Shady areas in the garden can be an invitation to planting large groups of your favorite hostas, coral bells, and hellebores. But what if you have an area that is very large and you need something to fill the spot while you save for that rare hosta or other shade lover? That is where shade groundcovers come in. While there are hostas and even coral bells that spread like groundcovers, they are not considered ground covers. There are many good groundcovers for shade, but 3 stand out.
Gooseneck Loosestrife (Lysimachia clethroides) is one of the best groundcovers for shade
Gooseneck Loosestrife (Lysimachia clethroides) is one of the best groundcovers for shade. Gooseneck loosestrife grows 1 to 2 feet tall and forms a thicket like structure with multiple rhizomes spreading under the soil.
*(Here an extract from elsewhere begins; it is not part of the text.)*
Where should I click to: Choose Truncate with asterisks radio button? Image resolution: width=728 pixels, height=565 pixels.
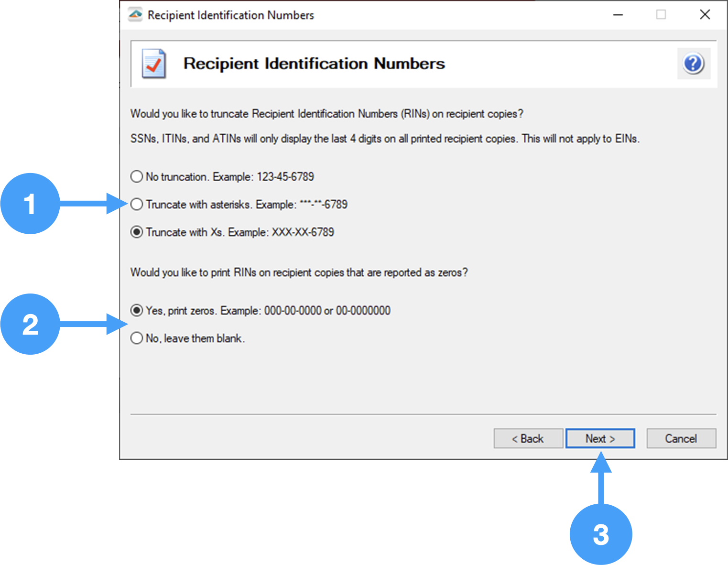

Native to China and Japan, this groundcover produces white blossoms that are crooked like a goose’s neck in late summer. Fall color is yellow to orangey-brown.
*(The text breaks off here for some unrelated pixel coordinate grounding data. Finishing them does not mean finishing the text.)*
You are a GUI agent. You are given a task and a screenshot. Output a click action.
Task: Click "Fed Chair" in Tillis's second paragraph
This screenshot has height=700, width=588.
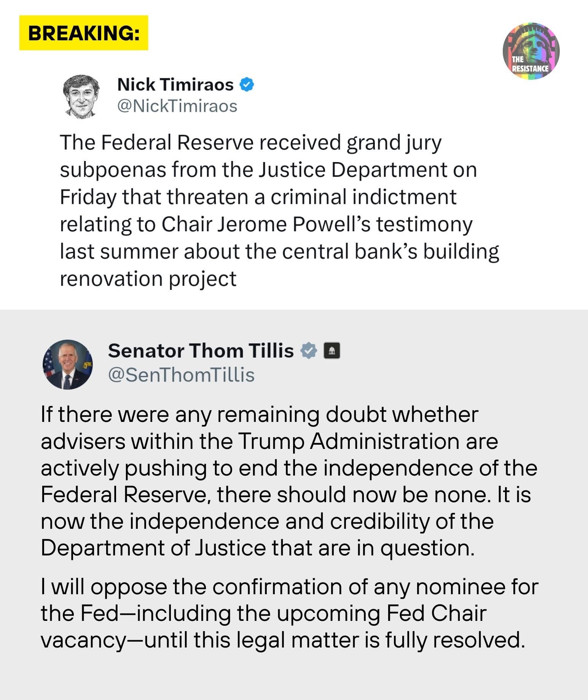click(436, 613)
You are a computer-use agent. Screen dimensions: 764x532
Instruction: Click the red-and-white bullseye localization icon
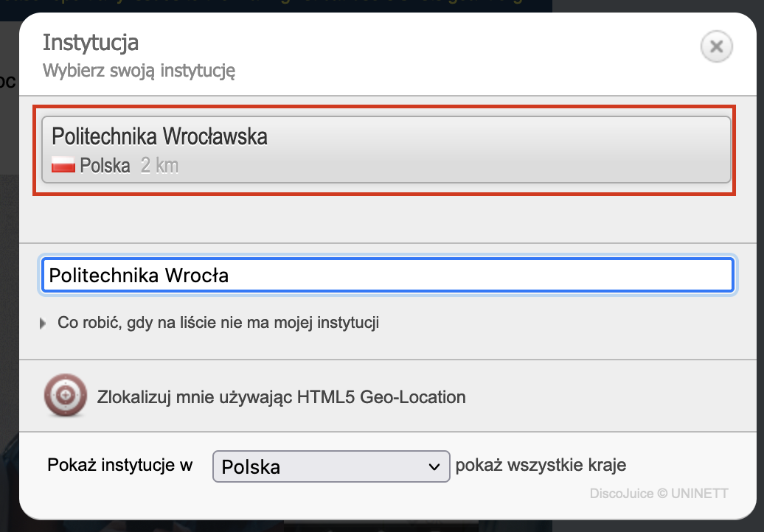click(x=65, y=396)
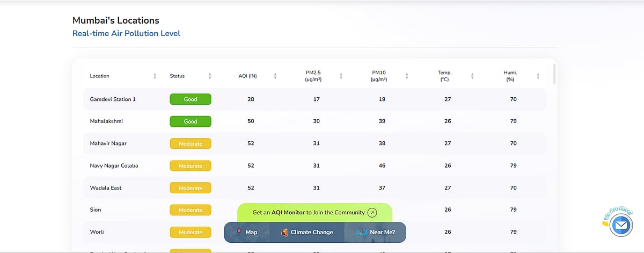Select the Worli location row
The width and height of the screenshot is (644, 253).
pyautogui.click(x=97, y=232)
Periwinkle (Vinca minor) is an evergreen groundcover for deep to part shade areas. It grows very quickly, spreading via runners on top of the soil surface. It grows 3 to 8 inches tall and is very drought tolerant. Flowers appear in early spring in shades of white, purple, blue, and periwinkle.
Dead nettle (Lamium maculatum) is another quick spreading groundcover. It spreads rapidly by seed and rooted runners. There are many cultivars of dead nettle, most with some form of variegated leaves. Flower spikes emerge in summer and continue to bloom through fall. Bees are attracted to the flowers. Dead nettle grows 6 to 12 inches tall and is adaptable to both full shade and full sun conditions.
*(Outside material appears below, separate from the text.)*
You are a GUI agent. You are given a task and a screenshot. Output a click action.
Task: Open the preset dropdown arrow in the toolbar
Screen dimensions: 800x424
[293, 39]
While most prefer to have turf or large beds of sun loving perennials, it is sometimes necessary to have large areas of sun loving groundcovers. If you have a steep slope that cannot be mowed, or if you do not like turf and would rather have groundcover in between beds of flowers, then these work best here.
Virginia Sweetspire (Itea virginica) is a quick spreading, shrubby groundcover. While this shrub is most often used in mass plantings or for its fall color, it makes an excellent groundcover. It grows 3 to 6 feet tall and spreads quickly from rhizomes. Virginia sweetspire produces fragrant, white blooms in mid spring that are visited by bees. Fall color is excellent, red to orange. It is very adaptable to both drought and wet periods.
Lilyturf (Liriope muscari) can be grown is shade or sun as a quick spreading groundcover. This groundcover is semi-evergreen, but is recommended to be cut back in the spring for new growth. It grows 8 to 12 inches tall and spreads quickly by rhizomes. Purple flower spikes emerge in summer for an added bonus.
Lamb’s Ears (Stachys byzantina) is a soft textured, silver leafed groundcover. The soft leaves are great in a children’s garden for feeling or welcome in both shade and sun locations. It grows 6 to 12 inches tall and spreads via runners and seed. The silvery leaves are semi-evergreen and need to be cut back or raked in the spring to renew growth. It is very drought tolerant.
There are many groundcovers available to the consumer, these are just a few. Call Grimm’s Gardens for more information on what groundcovers are best for your yard and garden.
2 thoughts on “Groundcovers for the Garden”
While gooseneck loosestrife is a handsome plant, it is aggressively invasive. May not be in all regions, but here in New England is is impossible to keep under control.
Thank you for reading our blog! It is good to see people from across the country reading our work. This article and is geared for the Central Great Plains states of Kansas, Nebraska, and Missouri, but it is nice to learn about how plants grow in other parts of the country. Here, gooseneck loosestrife is a slow groundcover, not invasive at all.